Zerowaste birthday snacks
I bought a handmade piñata from Etsy as my son expressed excitement when I talked to him about the idea of having a piñata. And I included my son in the process of filling it (which according to him was the best part of the birthday- the experience of doing something special together). We filled it with low waste, plastic-free items: crayons, chalk, raisins in boxes, a few lollypops, chocolate coins, a few rubber bouncy balls, and some silicone bracelets. And that was it for the “party.”
This simplified birthday allowed us to focus on what is important: celebrating completing another year of life. I was not stressed about putting together goody bags of things that would quickly end up in the trash. I was not out buying one time use décor or balloons that often end up going directly in the garbage bin, or ordering fancy cakes and entertainment, I was not stressed the day of and was able to enjoy the birthday boy who multiple times through out the day looked at me with sheer joy and said “Mommy you are the BEST.”
The decision to not buy him anything was an easy one. I am trying to create a culture in our home that does not revolve around buying more. It is so easy to be convinced that buying more equates to happiness and success as we are surrounded by that message day in day our through countless advertisements. Digital Marketing experts estimate that most Americans are exposed to around 4,000 to 10,000 advertisements each day. That’s just crazy and pretty much completely out of our control.
It is clear to me that new things do not equal happiness when I watch my children with new toys. A new toy might give them entertainment and temporary thrill, but almost always that toy just ends up in a pile unused. It becomes another item to pick up and clean, another item for them to dump on to the floor, another item cluttering your thoughts. Children seek out attention, love, and new experiences. The association with stuff equating happiness is something that is learned and not inherent. Yes, we need things to survive as consuming is living, but these things can be thoughtfully purchased or acquired and not as an impulse buy because you think you need it, or you think you should have it, or because you think it will bring you happiness.
Yes. I gave my child nothing physical for his birthday. But what I did give him is my attention, a new experience, and an afternoon to be surrounded by people who care about him. We went out for pizza after the park gathering, baked a cake together at home, and sang to him in the evening. The look of wonder and happiness in his face glowing in the candlelight of birthday bliss said it all… simplicity may in fact be the key to happiness.

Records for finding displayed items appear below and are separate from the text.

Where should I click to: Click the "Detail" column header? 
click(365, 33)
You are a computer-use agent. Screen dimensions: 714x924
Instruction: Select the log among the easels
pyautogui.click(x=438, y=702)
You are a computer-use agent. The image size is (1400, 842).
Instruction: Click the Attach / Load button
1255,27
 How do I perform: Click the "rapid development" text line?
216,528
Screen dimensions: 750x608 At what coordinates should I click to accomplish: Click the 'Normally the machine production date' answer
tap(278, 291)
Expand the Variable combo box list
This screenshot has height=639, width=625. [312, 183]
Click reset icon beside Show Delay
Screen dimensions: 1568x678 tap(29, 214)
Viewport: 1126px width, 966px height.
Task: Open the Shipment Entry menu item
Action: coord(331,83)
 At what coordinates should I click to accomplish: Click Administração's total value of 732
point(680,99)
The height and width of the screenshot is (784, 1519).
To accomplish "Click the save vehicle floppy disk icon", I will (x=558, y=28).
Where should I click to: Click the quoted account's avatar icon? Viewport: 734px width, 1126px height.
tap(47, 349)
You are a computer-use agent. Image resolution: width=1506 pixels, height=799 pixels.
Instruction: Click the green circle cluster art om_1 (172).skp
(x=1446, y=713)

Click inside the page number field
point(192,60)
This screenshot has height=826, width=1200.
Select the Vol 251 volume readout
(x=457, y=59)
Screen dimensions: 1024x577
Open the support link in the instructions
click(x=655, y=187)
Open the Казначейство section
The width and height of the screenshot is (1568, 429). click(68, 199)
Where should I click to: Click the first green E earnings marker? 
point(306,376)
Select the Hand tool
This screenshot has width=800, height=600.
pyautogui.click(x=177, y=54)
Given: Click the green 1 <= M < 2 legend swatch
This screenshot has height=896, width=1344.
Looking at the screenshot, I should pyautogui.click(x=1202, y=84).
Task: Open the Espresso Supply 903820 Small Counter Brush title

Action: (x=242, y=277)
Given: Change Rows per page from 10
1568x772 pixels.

14 tips to have a simpler children’s birthday party
- Request no gifts please (make a specific thought out list for relatives of things your child needs to wear, read, or create).
- Ask for experiences over things- for example classes, memberships, gift certificates to favorite places (think restaurants ice cream place, water parks, etc.).
- Instead of gifts you could have people bring donations to a specific charity or donate to specific cause.
- Create an education fund for your child and have a link on your invitation.
- Use an evite/text invite or hand make invitations out of your child’s artwork.
- Do not give out goody bags – how often does your child use those items? You could opt for a book exchange instead.
- Use reusable décor, opt for very simple décor, or hand make simple reusable décor with your child.
- If weather permitting opt for an outdoor party (easier clean up- and fresh air makes everyone happier- in my opinion).
- Use reusable plates, cups, napkins etc. – You could get some second hand or borrow from friends.
- Bring your own recycle bin/compost container to the party to reduce the waste created.
- Bring a large water jug and refillable cups instead of juice boxes and water bottles. (You could bring a pitcher of lemonade/tea too).
- Have your little one participate in planning the party as much as possible.
- Invite fewer people. Ask your little one who they want to have at their party (after all it is their party).
- Most importantly: Enjoy the moment as your little one will never be this age again.